(EXERCISE): Scale everything from the start of the entries down to the line containing "Opt Out (199, 2523)", both ends included, by repeating each line with its request and multiplying only the answer coordinates by 1.9, rounded to whole numbers with halves going up. Leave the pictures out.

(SUPPLIED ENTRIES):
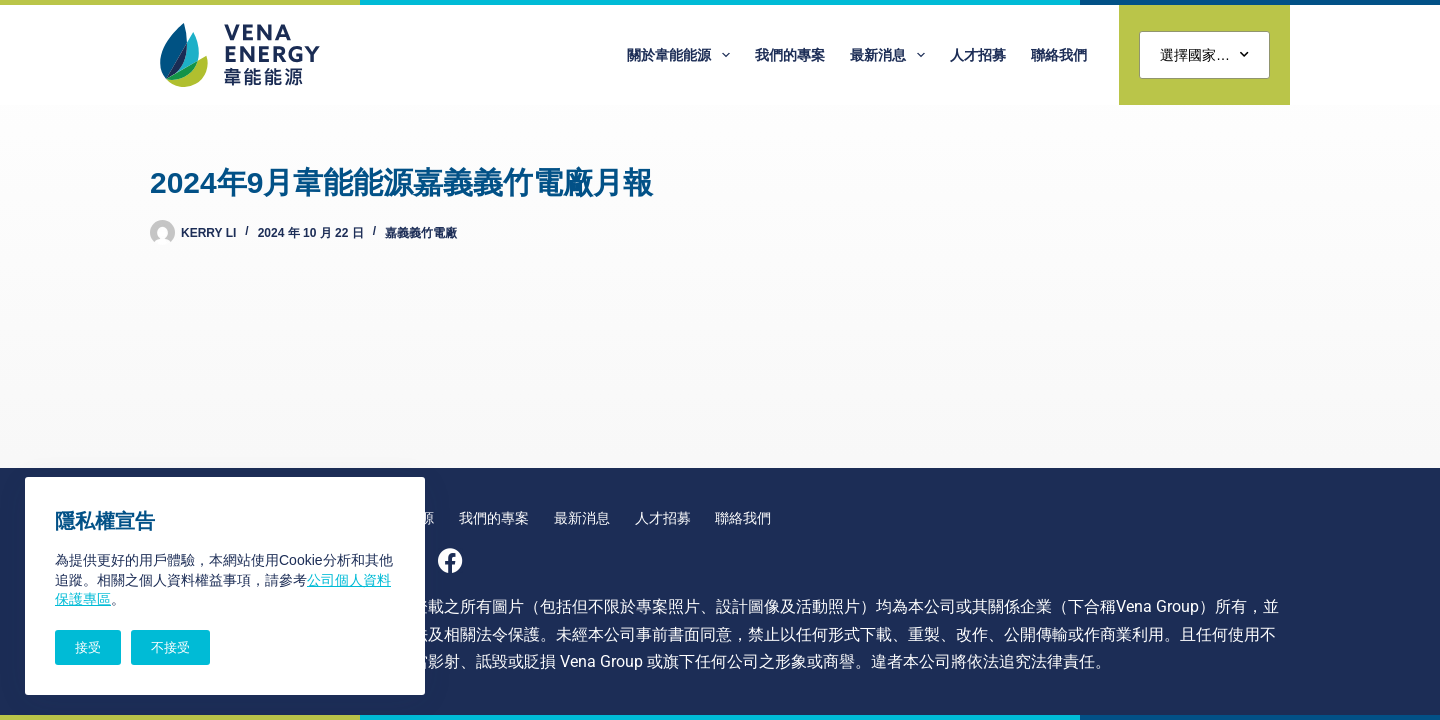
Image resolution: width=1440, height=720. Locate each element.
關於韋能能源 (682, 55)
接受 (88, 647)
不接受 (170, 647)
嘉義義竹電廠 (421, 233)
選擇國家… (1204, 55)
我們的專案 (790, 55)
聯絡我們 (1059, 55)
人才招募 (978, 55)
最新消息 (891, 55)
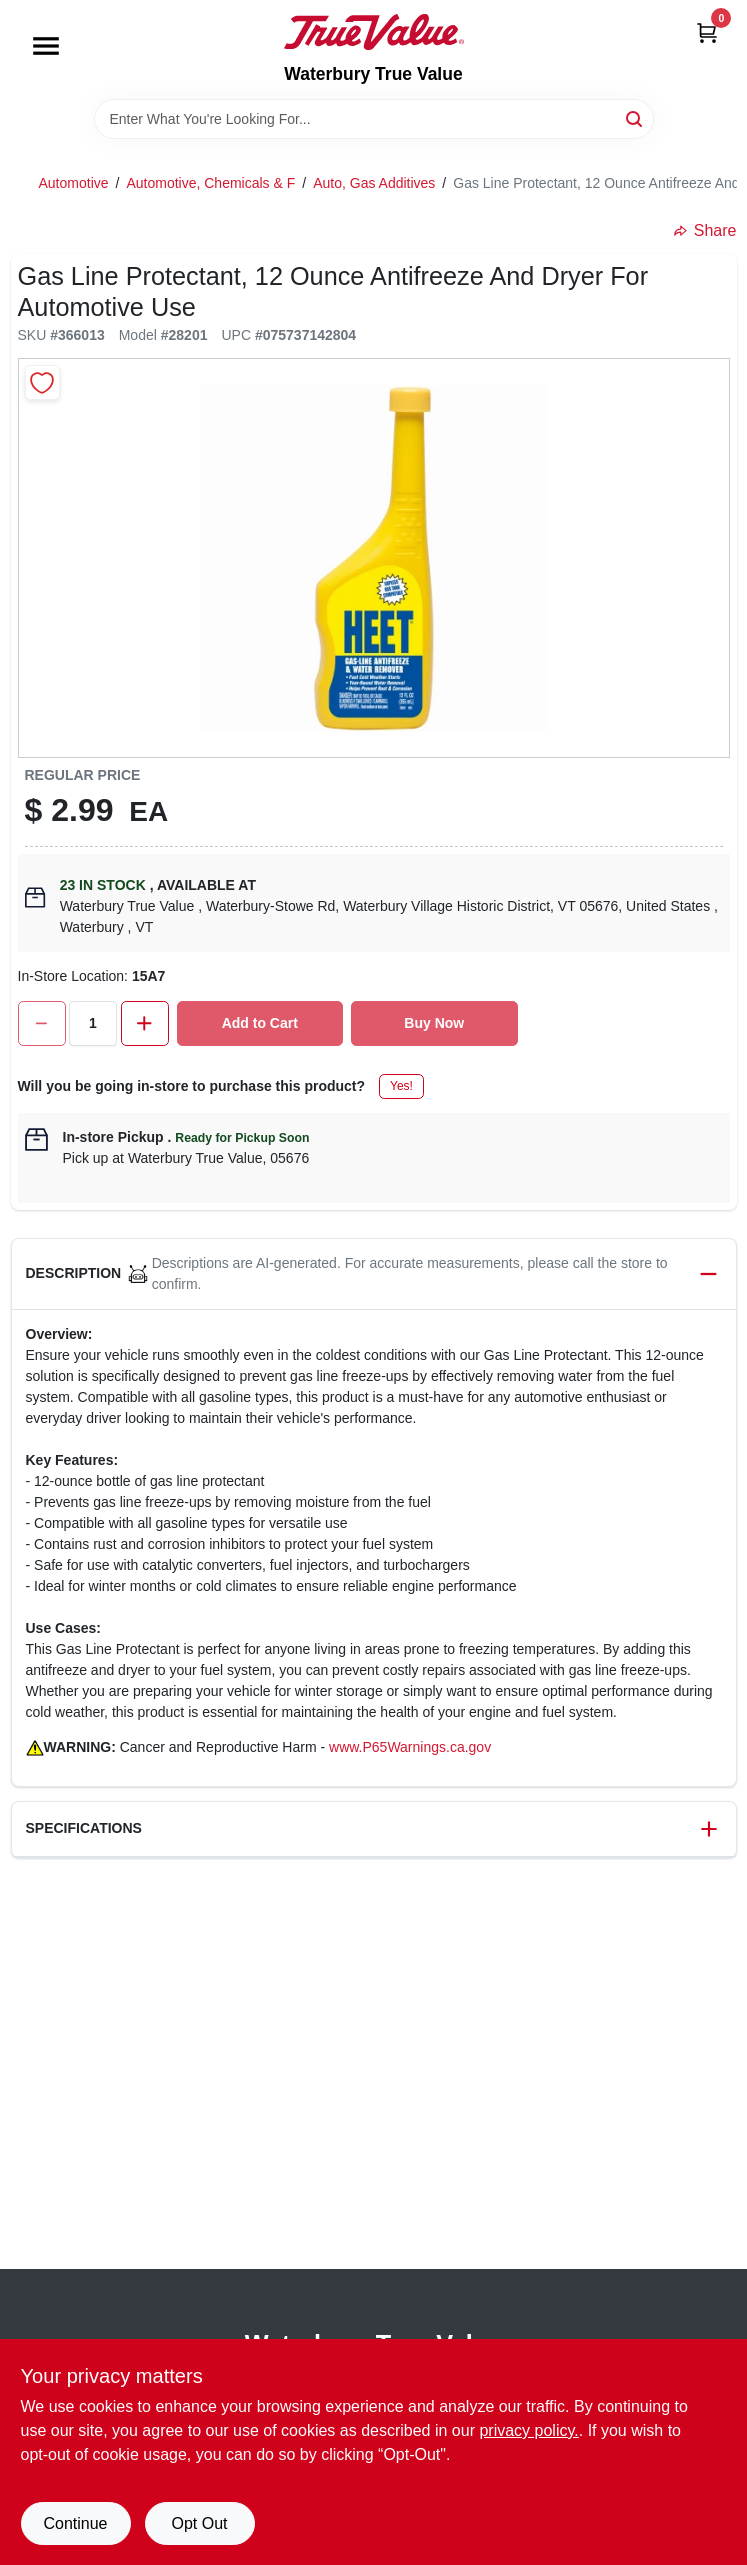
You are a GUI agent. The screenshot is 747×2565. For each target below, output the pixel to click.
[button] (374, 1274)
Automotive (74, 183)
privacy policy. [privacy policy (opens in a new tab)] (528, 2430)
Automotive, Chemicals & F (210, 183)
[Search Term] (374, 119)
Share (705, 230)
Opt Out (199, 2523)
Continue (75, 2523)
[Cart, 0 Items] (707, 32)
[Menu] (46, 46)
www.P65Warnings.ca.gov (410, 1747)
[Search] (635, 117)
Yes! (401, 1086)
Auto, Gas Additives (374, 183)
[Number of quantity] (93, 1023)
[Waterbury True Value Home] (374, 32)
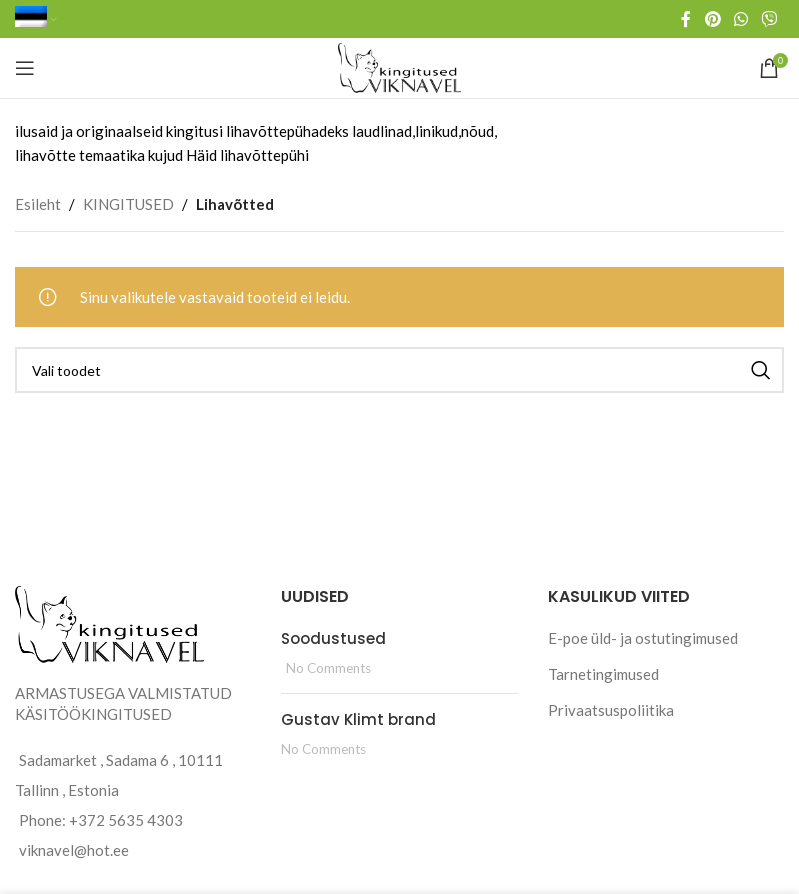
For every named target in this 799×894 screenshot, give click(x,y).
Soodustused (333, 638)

(REPLY):
Image resolution: width=1440, height=720. Locate each element.
關於韋能能源 (1296, 105)
接受 (167, 1229)
不接受 (323, 1229)
嘉義義竹電廠 (800, 443)
選擇國家… (2288, 105)
我們的專案 (1501, 105)
聯絡我們 (2012, 105)
人才招募 (1858, 105)
最新消息 (1693, 105)
You are a GUI agent. The screenshot is 747×2565. For each target below, output the pixel to click.
[button] (711, 2421)
Automotive (141, 348)
privacy policy. [privacy policy (opens in a new tab)] (1003, 4617)
Automotive, Chemicals & F (399, 348)
[Search Term] (711, 226)
Share (1340, 437)
Opt Out (378, 4794)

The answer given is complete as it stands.